Ces dispositions prévoient que l'adhérent est en état d'incapacité temporaire totale, lorsque, à l'expiration d'une période d'interruption continue d'activité de 90 jours, il se trouve dans l'impossibilité de reprendre une activité professionnelle à la suite d'une maladie, entraînant une perte de rémunération non déjà couverte par l'employeur ou par un autre organisme (mutuelle complémentaire, sécurité sociale). La prise en charge des échéances du prêt par l'assureur est liée à la perte, prouvée par l'assuré de rémunération, de traitement ou de solde de base.

Si M. X. démontre son état d'incapacité temporaire totale, en revanche, il ne rapporte pas la preuve de la perte de rémunération non déjà couverte par l'employeur ou par un autre organisme.

Le tribunal n'ayant pas statué de ce chef, il y a lieu de prononcer le débouté.

L'exercice d'une action en justice ou la défense à une telle action, constitue, en principe un droit et ne dégénère en abus pouvant donner naissance à une dette de dommages-intérêts que dans le cas de malice, de mauvaise foi ou d'erreur grossière équipollente au dol.

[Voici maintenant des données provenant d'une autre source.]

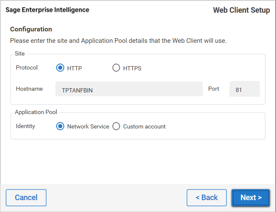Click the Site group heading
The height and width of the screenshot is (212, 276).
coord(20,54)
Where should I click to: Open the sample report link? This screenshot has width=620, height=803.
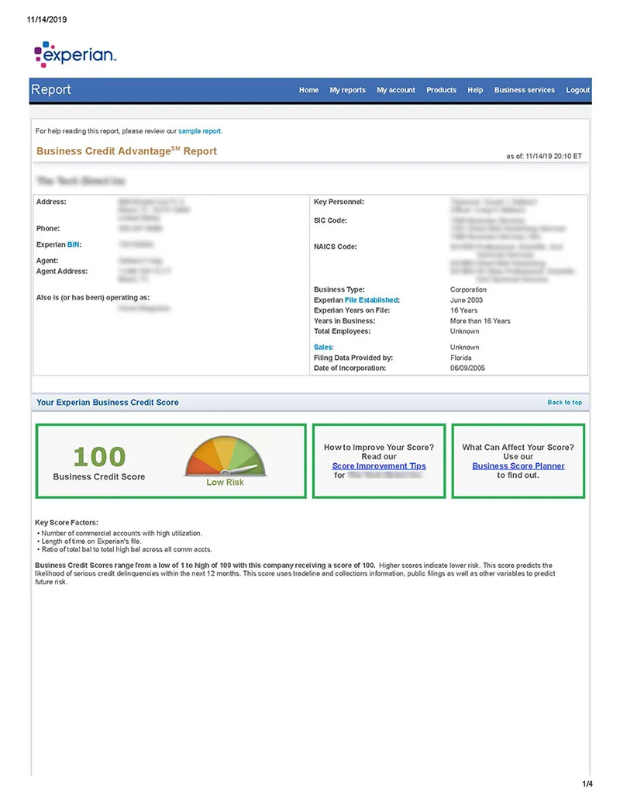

L'appel de M. X. n'étant pas caractérisé par l'une de ces qualifications, la demande de dommages-intérêts pour procédure abusive formulée par la Compagnie AGPM VIE sera rejetée.

 

DISPOSITIF (décision proprement dite)                             (N.B. : mention ne figurant pas sur l’original)

PAR CES MOTIFS :

LA COUR,

Statuant publiquement par arrêt contradictoire

Confirme le jugement déféré,

Y ajoutant,

Déboute M. X. de sa demande fondée sur la garantie incapacité temporaire totale de travail ;

Déboute la Compagnie AGPM VIE de sa demande de dommages-intérêts ;

Condamne M. X. aux dépens de la procédure, qui seront recouvrés conformément à l'article 699 du code de procédure civile.